Les architectes doivent gérer deux grandes actualités tombées en même temps. Au moment où la corporation s’apprête à faire front commun ce 29 avril devant la commission parlementaire de l’Intérieur contre le projet de loi organisant la profession, voilà que la Cour d’appel administrative vient de rendre un jugement à propos d’un tout autre dossier. Elle donne raison, au terme d’un an et demi de procès, aux quatre architectes plaignants (Rachid Bouqartacha, Jaouad Guennouni, Youssef Melehi et Selma Zerhouni) qui avaient dénoncé les élections d’octobre 2011 et en avaient demandé l’annulation.
Un pavé lancé dans la mare alors que le Conseil national de l’Ordre des architectes est en pleine campagne pour élire ses nouvelles instances. « Une campagne qui, finalement, n’aura duré qu’un jour », commente Jamal Lakhnati, jusque-là président du Conseil national. Résultat : le processus électoral est suspendu et c’est à l’ancien Conseil qu’incombe la responsabilité de programmer une réunion statutaire afin de lancer de nouvelles élections. Un imbroglio total !
Le « coup de gueule » de Benabdallah
La réaction du ministère de tutelle ne s’est pas fait attendre. D’autant plus que le département de Nabil Benabdallah avait joué le rôle de médiateur en décembre dernier entre les plaignants et les membres du Conseil. Cette intermédiation avait abouti à la signature d’un pacte d’entente entre les deux parties dont l’une des clauses portait sur le retrait de la plainte. Chose qui n’a pas été faite.

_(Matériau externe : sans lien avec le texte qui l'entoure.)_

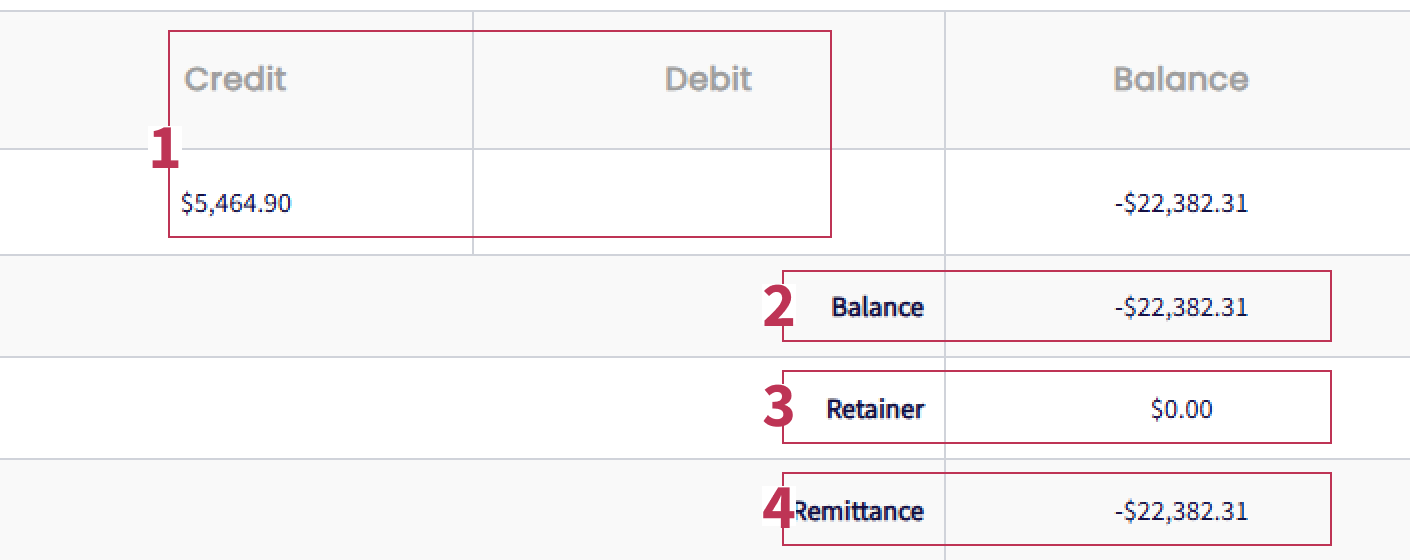This screenshot has height=560, width=1410.
Task: Click the bold Balance summary label
Action: tap(878, 307)
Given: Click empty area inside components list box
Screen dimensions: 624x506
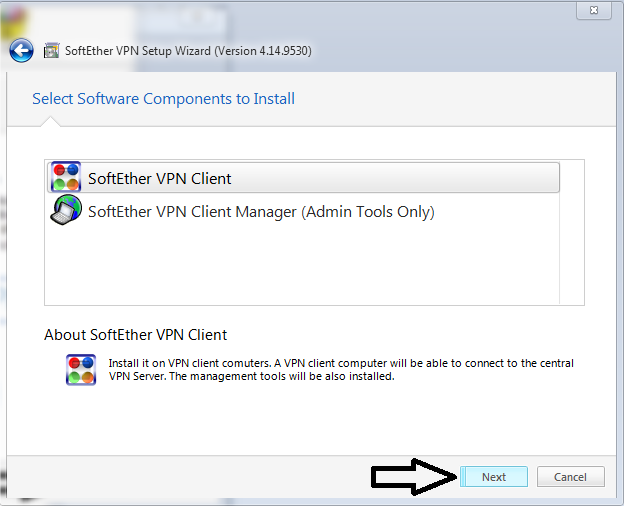Looking at the screenshot, I should point(302,267).
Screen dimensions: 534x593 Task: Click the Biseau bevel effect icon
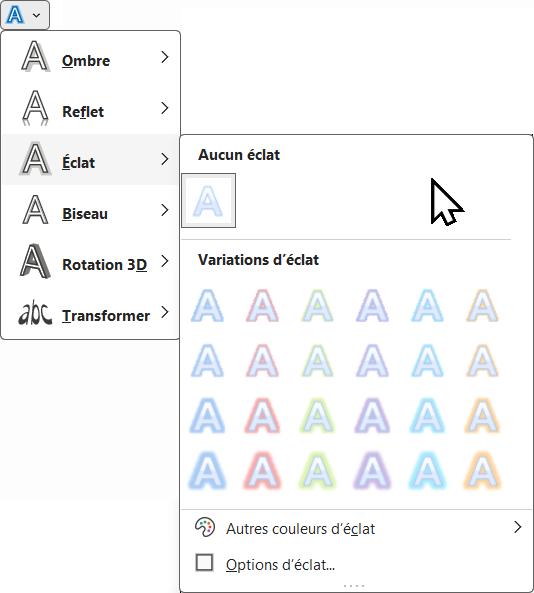(x=35, y=210)
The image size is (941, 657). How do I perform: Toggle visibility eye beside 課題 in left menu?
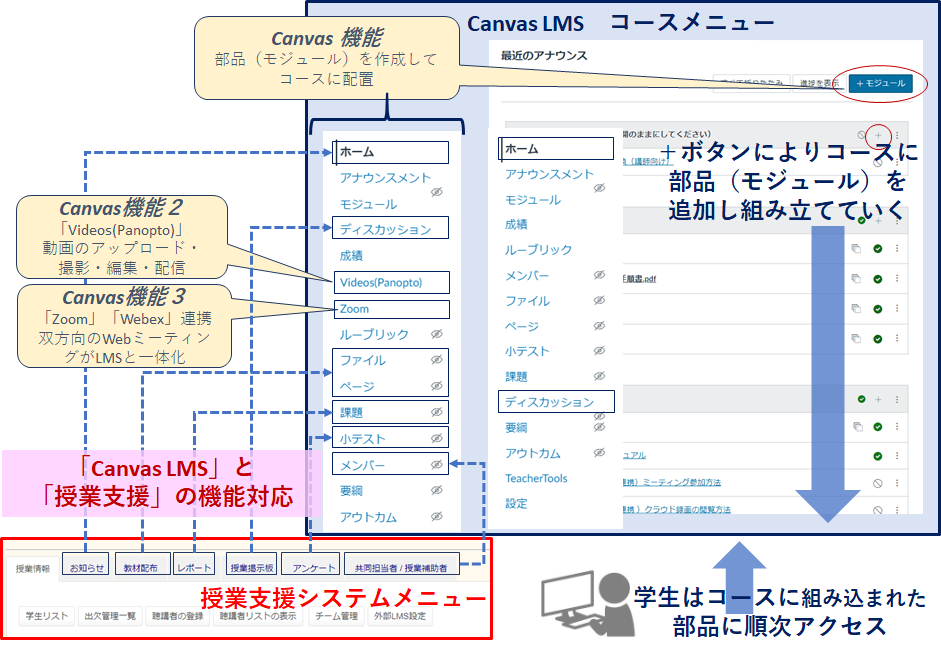pyautogui.click(x=436, y=412)
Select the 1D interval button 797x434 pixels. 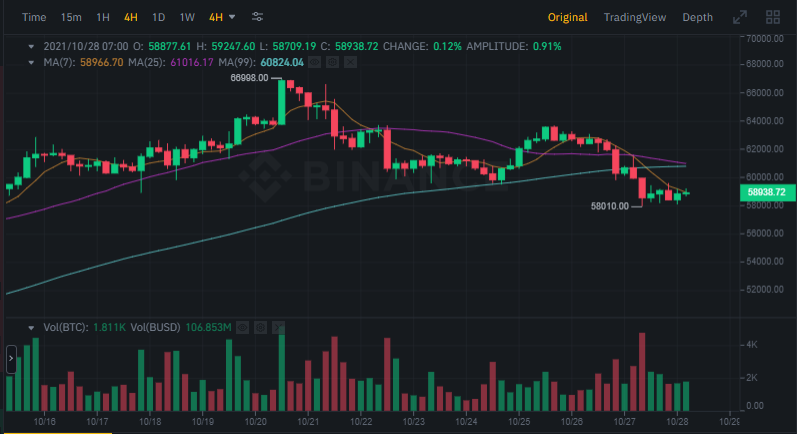[x=158, y=17]

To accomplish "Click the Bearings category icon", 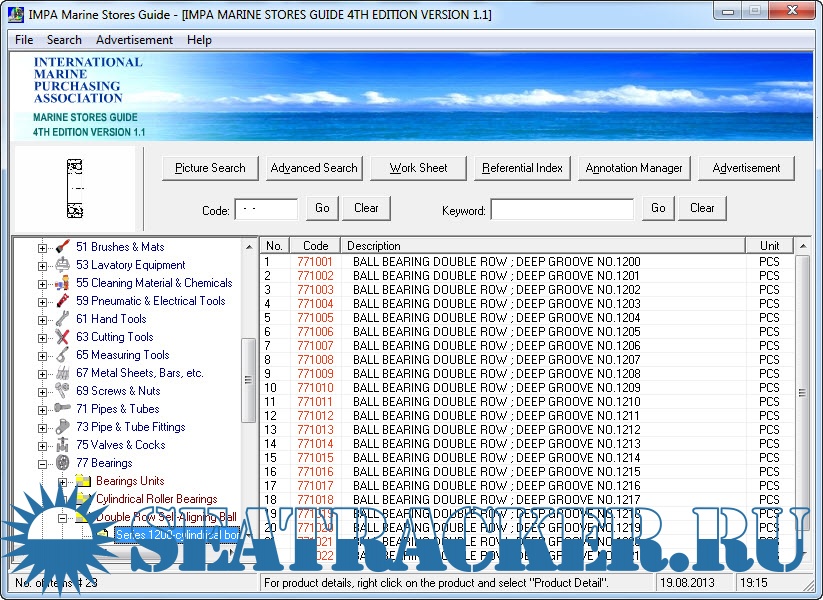I will [x=62, y=463].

Dans un communiqué rendu public le 28 avril, le ministère monte au créneau et se dit étonné par l’attitude de certains signataires du pacte qui n’ont pas respecté leurs engagements. Le ministère ne compte pas en rester là. Des discussions seront entamées avec le Secrétariat général du gouvernement pour décider des mesures à prendre, toujours selon le communiqué.
Cette prise de position n’est pas totalement du goût de l’ex-président de l’Ordre. « Le ministère n’a pas à s’immiscer dans l’organisation des élections. Il n’y a pas eu de dysfonctionnement pour que la loi lui reconnaisse ce droit », s’indigne-t-il.